Weird solutions

[Levido]

I have an equation which is relatively basic. It’s just I’ve never really had positive and negative solutions fully explained to me, and an answer to this would properly explain it. See the question below.
The working circles in red is my initial attempt, which is all mathematically correct as far as I can tell, yet the solutions are 0,2 as well as -2 whereas in the right solution on the right the solutions are correct and are just 0 and 2. Please show me where I’ve gone wrong in my working.

 

[Deleted member 4993]

I have an equation which is relatively basic. It’s just I’ve never really had positive and negative solutions fully explained to me, and an answer to this would properly explain it. See the question below.View attachment 15648
The working circles in red is my initial attempt, which is all mathematically correct as far as I can tell, yet the solutions are 0,2 as well as -2 whereas in the right solution on the right the solutions are correct and are just 0 and 2. Please show me where I’ve gone wrong in my working.
View attachment 15649

The domain of x^1/2 and x^3/2 is x > = 0

 

[Levido]

The domain of x^1/2 and x^3/2 is x > = 0

I understand this, could you link this to my working to show where I went wrong, an assumption I’ve made which violates the domain of x

 

[Deleted member 4993]

I understand this, could you link this to my working to show where I went wrong, an assumption I’ve made which violates the domain of x

On your 3rd line you write:

x³ - 4x = 0

Domain of [x³ - 4x] is NOT restricted to positive 'x' only! Right there you changed the problem-domain.

 

[Steven G]

When you square both sides you can have trouble.

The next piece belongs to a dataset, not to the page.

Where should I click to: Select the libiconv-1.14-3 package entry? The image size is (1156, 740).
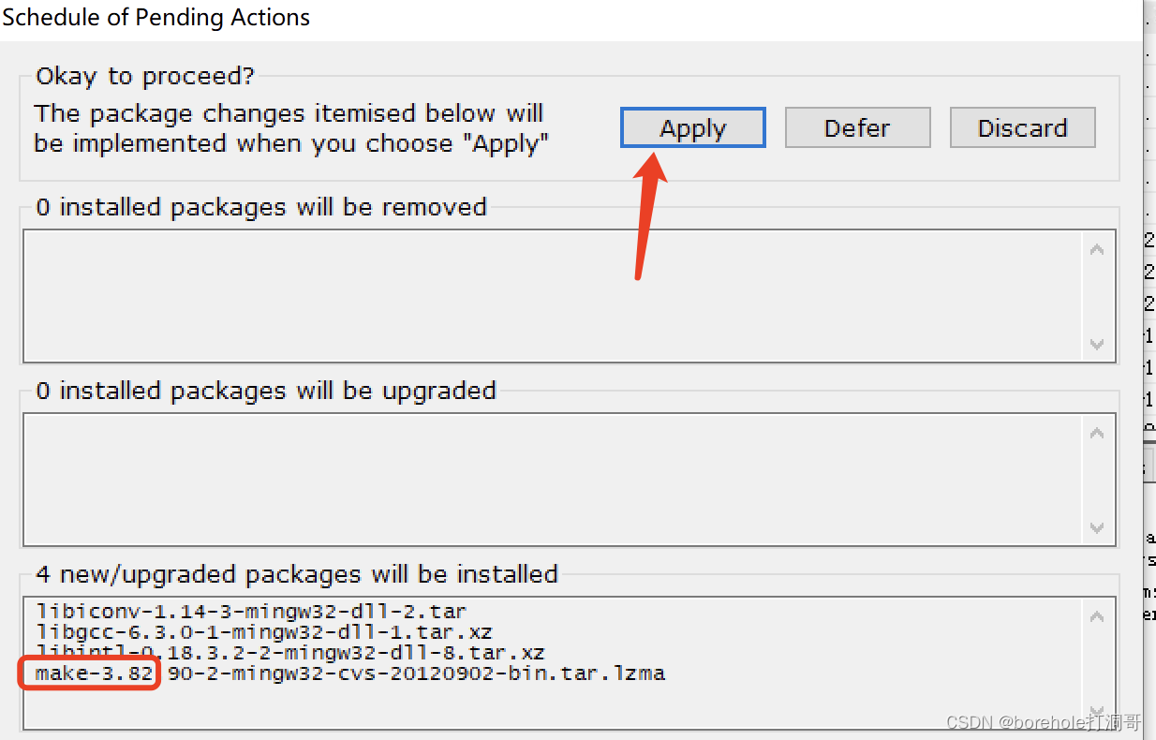(x=251, y=612)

Consider a rather simple equation, x=-2. So x equals -2 !!!. Now square both sides and you get x^2=4. Now the solution to x^2 = 4 is x=2 or x=-2. But only x=-2 is the solution.

The problem lies in the fact that whether you have x=2 or x=-2 when you square both sides you get x=4.
Similarly, if you x^2=x+2 or x^2 = -(x+2), when you square both sides you get x^4=(x+2)^2

As Subhotosh said, the 2nd (3rd) line does not have the same restriction as the original problem.

 

[Steven G]

By the way, I hope that you saw that 0 and 2 are clearly solutions to this equation without doing any work--just by visual inspection. You need to carry out the work you did just to see if there are any other solutions.

 

[HallsofIvy]

I understand this, could you link this to my working to show where I went wrong, an assumption I’ve made which violates the domain of x

You give, as your solution, x= 0, x= 2, and x= -2. The point is that -2 is not in the domain of the square root function. Only x= 0 and x= 2 are valid solutions.

The "assumption" you made was that the equations "\(\displaystyle f(x)= g(x)\)" and "\(\displaystyle f^2(x)= g^2(x)\)" have the same solutions. Any solution of "\(\displaystyle f(x)= g(x)\)" is a solution of "\(\displaystyle f^2(x)= g^2(x)\)" so squaring both sides of an equation is a valid method for solving square roots but not the other way around so you have to check your solutions in the original equation.

Generally raising to a power or multiplying both sides by something involving x may introduce "extraneous roots". For example, x= 2 has the obvious solution 2. But \(\displaystyle x^2= 4\) has both 2 and -2 as roots while \(\displaystyle x^2= 2x\) has both 2 and 0 as solutions and \(\displaystyle x(x-3)= 2(x- 3)\), so \(\displaystyle x^2- 3x= 2x- 6\) or \(\displaystyle x^2- 5x+ 6= 0\) has both 2 and 3 as roots.

 

[Levido]

Thanks so much everyone you’ve all really helped me understand this. I wish my teachers cared as much as the people on this board do. Such fast and high quality responses. You’re all amazing.